# Work instructions
Skip every picture. Print each line from the one containing "Open the RDI,Inc company link" through the end of the records below, word for word.

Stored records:
——————

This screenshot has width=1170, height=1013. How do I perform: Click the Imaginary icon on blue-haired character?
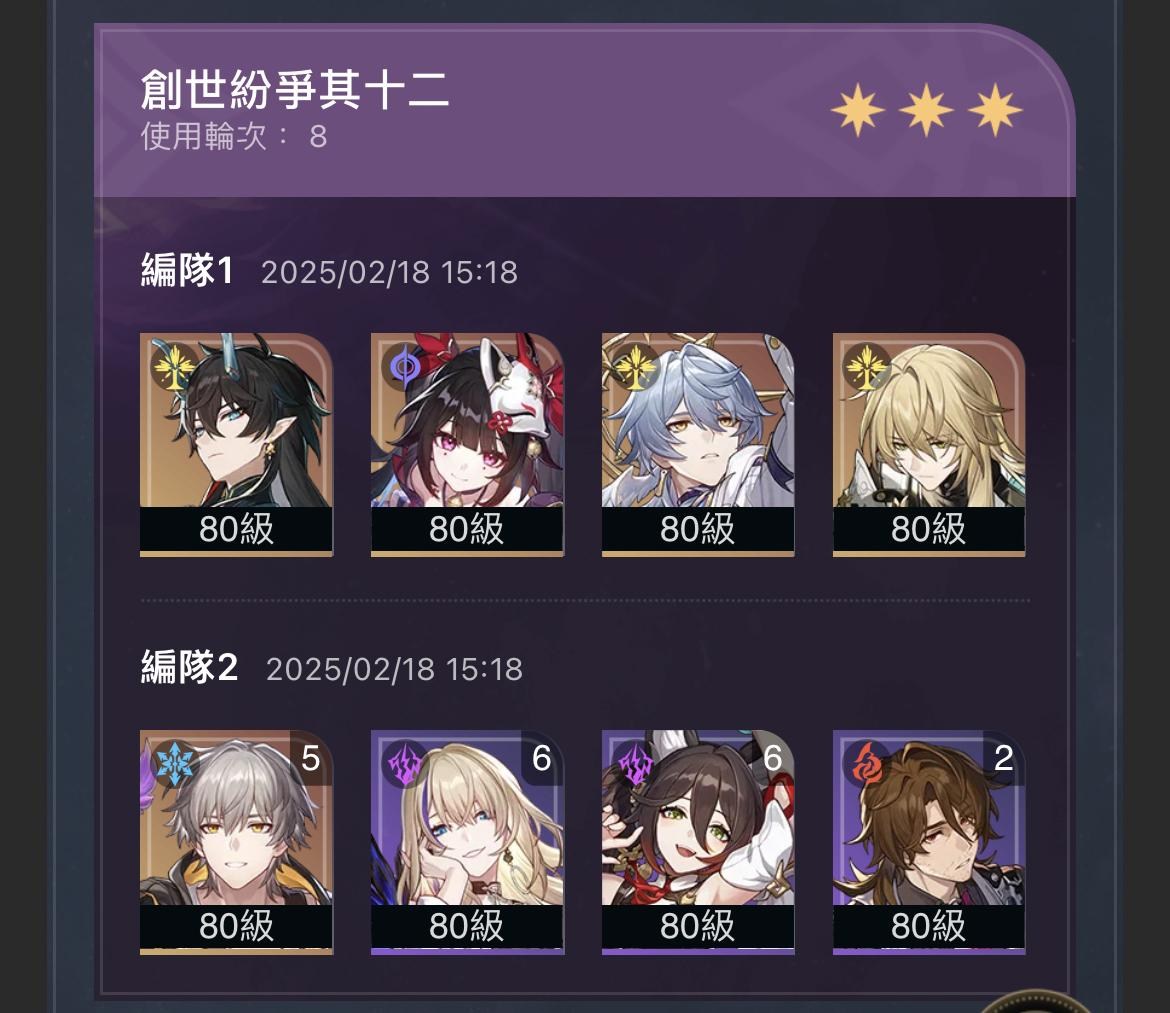pos(636,366)
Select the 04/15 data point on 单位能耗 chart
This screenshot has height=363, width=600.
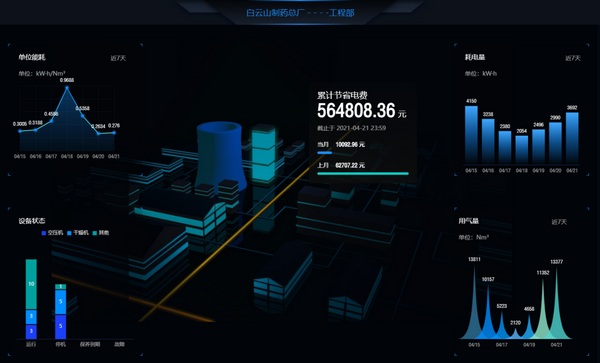(20, 131)
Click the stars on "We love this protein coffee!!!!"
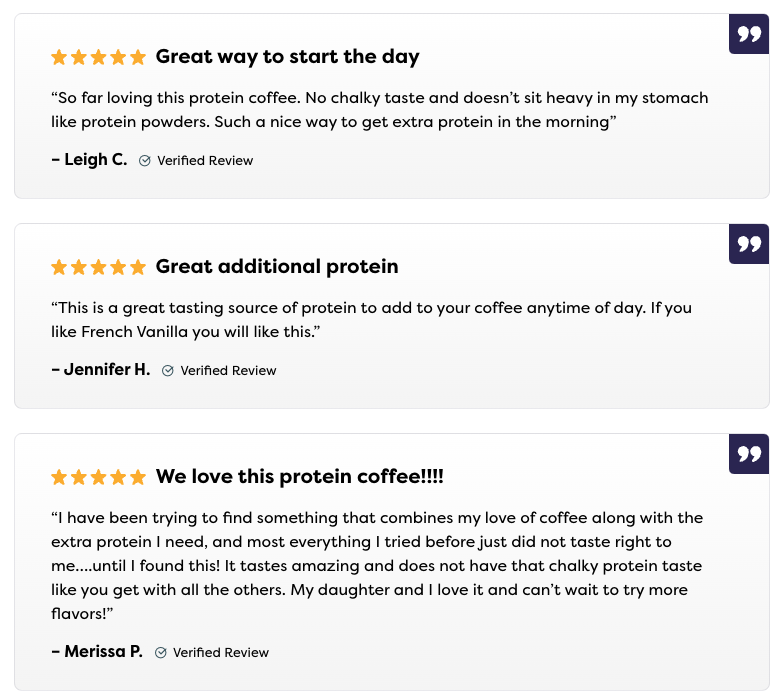The height and width of the screenshot is (700, 783). click(98, 477)
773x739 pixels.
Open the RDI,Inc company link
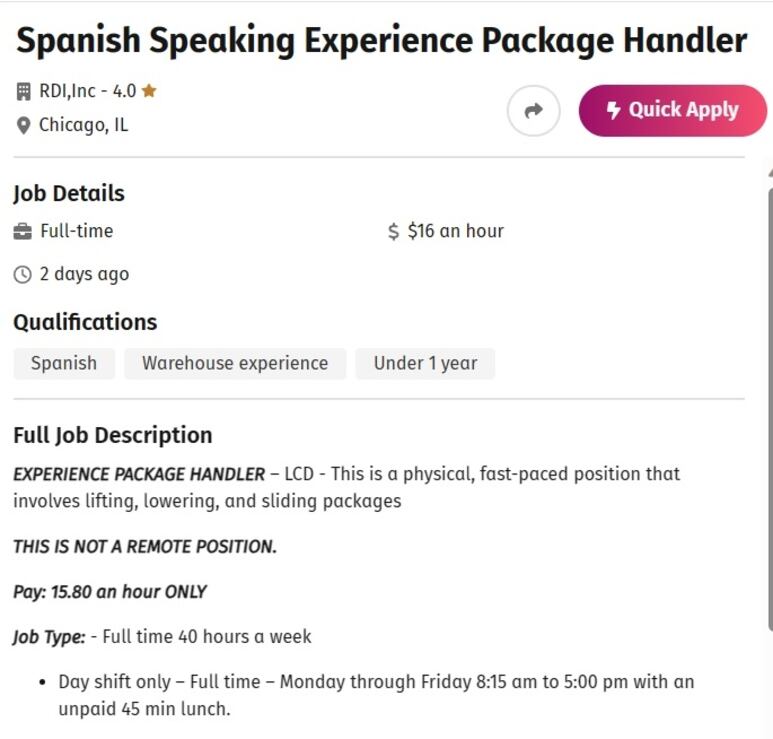click(x=68, y=91)
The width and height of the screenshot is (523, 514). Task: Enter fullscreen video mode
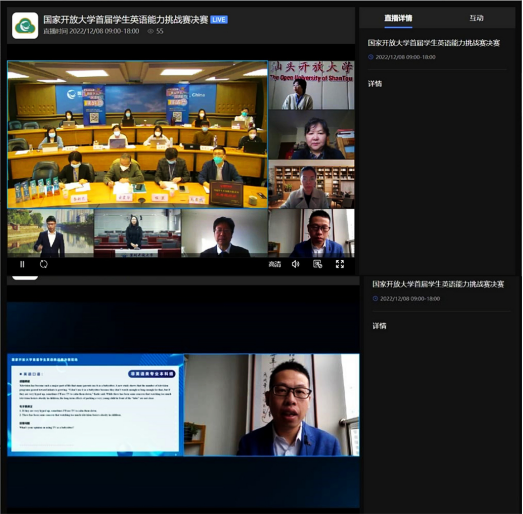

——————

# Task result
Open the RDI,Inc company link
click(x=68, y=91)
The width and height of the screenshot is (523, 514). Task: Enter fullscreen video mode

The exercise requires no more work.